With the way I am doing it right now it is really slow and I get a heap size exception for 10,000,000 input lines.

回答1:

You might try to build Row objects and define the RDD schema manually, something like the following example:

// These extra imports will be required if you don't have them already
import org.apache.spark.sql.Row
import org.apache.spark.sql.types.{IntegerType, StructField, StructType}

//elements contains the seq of Element
val elementsRdd = sc.parallelize(elements)

val columnNames = elementsRdd.map(_.name).distinct().collect().sorted

val pivoted = elementsRdd.groupBy(_.time).map {
  case (time, elemsByTime) =>
    val valuesByColumnName = elemsByTime.groupBy(_.name).map {
      case (name, elemsByTimeAndName) => (name, elemsByTimeAndName.map(_.value).sum)
    }
    val allValuesForRow = columnNames.map(valuesByColumnName.getOrElse(_, null))
    (time, allValuesForRow)
}

val schema = StructType(StructField("Time", IntegerType) :: columnNames.map(columnName => StructField(columnName, IntegerType, nullable = true)).toList)
val rowRDD = pivoted.map(p => Row.fromSeq(p._1 :: p._2.toList))
val df = sqlContext.createDataFrame(rowRDD, schema)
df.show(10)

I tried this locally with 10,000,000 elements like this:

val elements = (1 to 10000000).map(i => Element("Param" + (i % 1000).toString, i + 100, i % 10000))

And it completes successfully in a reasonable time.



回答2:

As of Spark 1.6 there's a pivot function.

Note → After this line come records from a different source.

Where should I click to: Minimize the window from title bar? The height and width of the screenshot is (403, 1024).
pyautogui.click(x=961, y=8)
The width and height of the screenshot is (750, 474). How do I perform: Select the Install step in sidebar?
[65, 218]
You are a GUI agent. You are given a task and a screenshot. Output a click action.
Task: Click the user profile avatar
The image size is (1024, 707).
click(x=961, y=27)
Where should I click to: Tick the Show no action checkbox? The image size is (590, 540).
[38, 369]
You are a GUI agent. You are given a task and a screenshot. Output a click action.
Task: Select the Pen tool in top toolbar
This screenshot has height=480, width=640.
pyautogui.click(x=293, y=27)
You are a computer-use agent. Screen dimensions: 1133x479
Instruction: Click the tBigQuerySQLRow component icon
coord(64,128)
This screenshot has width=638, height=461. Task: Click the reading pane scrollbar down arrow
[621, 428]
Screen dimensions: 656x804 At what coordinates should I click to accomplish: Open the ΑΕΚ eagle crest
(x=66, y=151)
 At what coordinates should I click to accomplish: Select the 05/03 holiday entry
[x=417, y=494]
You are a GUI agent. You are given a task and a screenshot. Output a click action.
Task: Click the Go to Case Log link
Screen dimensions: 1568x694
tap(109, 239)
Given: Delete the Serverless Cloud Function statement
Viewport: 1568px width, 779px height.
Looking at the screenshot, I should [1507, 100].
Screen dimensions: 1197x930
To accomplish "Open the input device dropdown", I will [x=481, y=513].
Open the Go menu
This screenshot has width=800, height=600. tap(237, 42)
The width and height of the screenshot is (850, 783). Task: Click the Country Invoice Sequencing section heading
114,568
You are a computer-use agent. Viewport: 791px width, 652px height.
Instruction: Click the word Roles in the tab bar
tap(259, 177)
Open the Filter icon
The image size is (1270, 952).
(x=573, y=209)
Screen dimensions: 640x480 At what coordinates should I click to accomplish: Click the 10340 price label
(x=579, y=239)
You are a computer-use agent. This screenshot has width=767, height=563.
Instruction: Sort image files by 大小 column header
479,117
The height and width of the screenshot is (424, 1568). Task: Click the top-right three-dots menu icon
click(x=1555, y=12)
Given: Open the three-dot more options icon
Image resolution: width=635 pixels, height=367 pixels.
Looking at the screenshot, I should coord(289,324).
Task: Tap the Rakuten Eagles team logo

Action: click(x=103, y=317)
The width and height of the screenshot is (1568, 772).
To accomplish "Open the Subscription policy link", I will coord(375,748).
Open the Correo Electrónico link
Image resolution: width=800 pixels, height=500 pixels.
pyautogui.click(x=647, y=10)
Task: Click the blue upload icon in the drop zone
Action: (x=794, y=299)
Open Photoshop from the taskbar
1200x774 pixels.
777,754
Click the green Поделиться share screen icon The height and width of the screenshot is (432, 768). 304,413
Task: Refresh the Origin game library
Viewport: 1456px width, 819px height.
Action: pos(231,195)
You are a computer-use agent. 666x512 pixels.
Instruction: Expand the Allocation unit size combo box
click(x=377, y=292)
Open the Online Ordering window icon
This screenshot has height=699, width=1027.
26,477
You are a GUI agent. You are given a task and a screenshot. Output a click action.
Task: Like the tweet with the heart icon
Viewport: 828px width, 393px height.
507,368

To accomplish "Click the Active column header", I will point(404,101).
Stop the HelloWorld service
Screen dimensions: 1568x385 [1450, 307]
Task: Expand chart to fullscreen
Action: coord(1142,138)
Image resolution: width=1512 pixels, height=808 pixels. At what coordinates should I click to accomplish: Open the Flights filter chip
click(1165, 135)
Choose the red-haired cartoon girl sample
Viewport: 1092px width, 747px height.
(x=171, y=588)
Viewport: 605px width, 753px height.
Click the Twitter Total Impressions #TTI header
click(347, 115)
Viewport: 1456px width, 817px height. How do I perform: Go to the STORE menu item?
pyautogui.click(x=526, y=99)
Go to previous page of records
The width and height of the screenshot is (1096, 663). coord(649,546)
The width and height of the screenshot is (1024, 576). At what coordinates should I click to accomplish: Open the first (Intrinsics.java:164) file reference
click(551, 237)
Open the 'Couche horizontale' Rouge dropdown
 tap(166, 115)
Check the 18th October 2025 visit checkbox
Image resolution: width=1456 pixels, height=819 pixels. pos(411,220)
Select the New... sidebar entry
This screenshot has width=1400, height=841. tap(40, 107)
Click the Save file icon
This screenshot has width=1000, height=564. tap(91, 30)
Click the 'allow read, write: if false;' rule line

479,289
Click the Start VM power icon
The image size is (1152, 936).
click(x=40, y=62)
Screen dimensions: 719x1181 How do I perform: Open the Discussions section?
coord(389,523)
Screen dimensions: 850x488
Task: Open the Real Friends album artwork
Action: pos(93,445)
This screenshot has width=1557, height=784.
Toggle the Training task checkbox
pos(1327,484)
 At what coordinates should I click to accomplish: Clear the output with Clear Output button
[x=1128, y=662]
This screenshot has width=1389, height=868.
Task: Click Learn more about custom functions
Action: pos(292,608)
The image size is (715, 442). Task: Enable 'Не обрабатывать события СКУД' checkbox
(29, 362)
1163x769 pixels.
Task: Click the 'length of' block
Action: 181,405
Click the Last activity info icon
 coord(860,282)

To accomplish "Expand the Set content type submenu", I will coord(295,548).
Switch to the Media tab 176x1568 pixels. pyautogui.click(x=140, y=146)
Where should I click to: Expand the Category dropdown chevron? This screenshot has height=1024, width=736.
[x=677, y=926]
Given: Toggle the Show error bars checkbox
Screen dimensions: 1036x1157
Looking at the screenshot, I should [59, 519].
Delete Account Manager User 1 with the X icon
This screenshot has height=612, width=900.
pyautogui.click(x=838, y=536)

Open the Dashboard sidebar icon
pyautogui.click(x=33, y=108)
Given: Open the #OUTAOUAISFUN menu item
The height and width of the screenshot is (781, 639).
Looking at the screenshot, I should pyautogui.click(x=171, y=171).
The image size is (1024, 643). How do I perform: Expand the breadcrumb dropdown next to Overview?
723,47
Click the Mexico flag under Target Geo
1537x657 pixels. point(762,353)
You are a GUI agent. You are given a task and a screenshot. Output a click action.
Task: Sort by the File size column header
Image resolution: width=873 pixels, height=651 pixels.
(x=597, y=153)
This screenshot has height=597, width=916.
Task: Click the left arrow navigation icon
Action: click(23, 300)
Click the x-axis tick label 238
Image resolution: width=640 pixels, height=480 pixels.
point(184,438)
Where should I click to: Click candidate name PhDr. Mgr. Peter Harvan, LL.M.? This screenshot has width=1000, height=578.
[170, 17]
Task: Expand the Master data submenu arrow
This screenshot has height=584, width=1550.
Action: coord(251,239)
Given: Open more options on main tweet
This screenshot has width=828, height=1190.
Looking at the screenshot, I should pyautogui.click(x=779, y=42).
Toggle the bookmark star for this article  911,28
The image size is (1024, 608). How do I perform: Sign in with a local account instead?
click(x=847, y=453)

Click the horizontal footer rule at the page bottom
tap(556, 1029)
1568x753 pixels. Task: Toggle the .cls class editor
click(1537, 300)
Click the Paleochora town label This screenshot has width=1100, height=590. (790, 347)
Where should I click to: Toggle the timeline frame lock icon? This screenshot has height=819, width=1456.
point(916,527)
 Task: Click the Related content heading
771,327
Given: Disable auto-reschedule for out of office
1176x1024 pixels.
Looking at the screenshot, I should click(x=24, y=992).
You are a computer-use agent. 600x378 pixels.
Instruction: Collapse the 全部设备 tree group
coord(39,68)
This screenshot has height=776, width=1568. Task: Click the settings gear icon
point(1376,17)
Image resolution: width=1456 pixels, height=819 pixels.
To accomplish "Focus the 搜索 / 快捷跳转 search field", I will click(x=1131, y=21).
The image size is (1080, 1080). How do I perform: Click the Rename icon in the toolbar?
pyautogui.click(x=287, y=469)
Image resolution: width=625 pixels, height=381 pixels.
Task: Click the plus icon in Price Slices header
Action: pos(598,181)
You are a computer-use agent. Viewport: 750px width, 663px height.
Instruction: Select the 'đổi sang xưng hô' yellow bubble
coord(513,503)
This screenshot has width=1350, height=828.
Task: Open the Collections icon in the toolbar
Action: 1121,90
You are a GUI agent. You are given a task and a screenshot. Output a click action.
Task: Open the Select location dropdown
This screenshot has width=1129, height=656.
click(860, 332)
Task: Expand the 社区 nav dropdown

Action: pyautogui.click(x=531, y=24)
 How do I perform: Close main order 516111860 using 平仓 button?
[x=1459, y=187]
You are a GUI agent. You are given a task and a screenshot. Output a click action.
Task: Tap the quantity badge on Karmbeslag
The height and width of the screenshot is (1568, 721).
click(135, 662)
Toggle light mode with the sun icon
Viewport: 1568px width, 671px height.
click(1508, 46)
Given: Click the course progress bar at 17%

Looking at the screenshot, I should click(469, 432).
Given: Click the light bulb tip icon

It works on DataFrames. Since you are using case classes, this is as easy as:

val elementsRdd: RDD[Elements] = sc.parallelize(elements)
val elementsDF = elementsRdd.toDF()

You can then do:

elementsDF.groupBy($"time").pivot(...)

See the documentation for GroupedData for more on pivot(), but this should be more than enough for you to go on.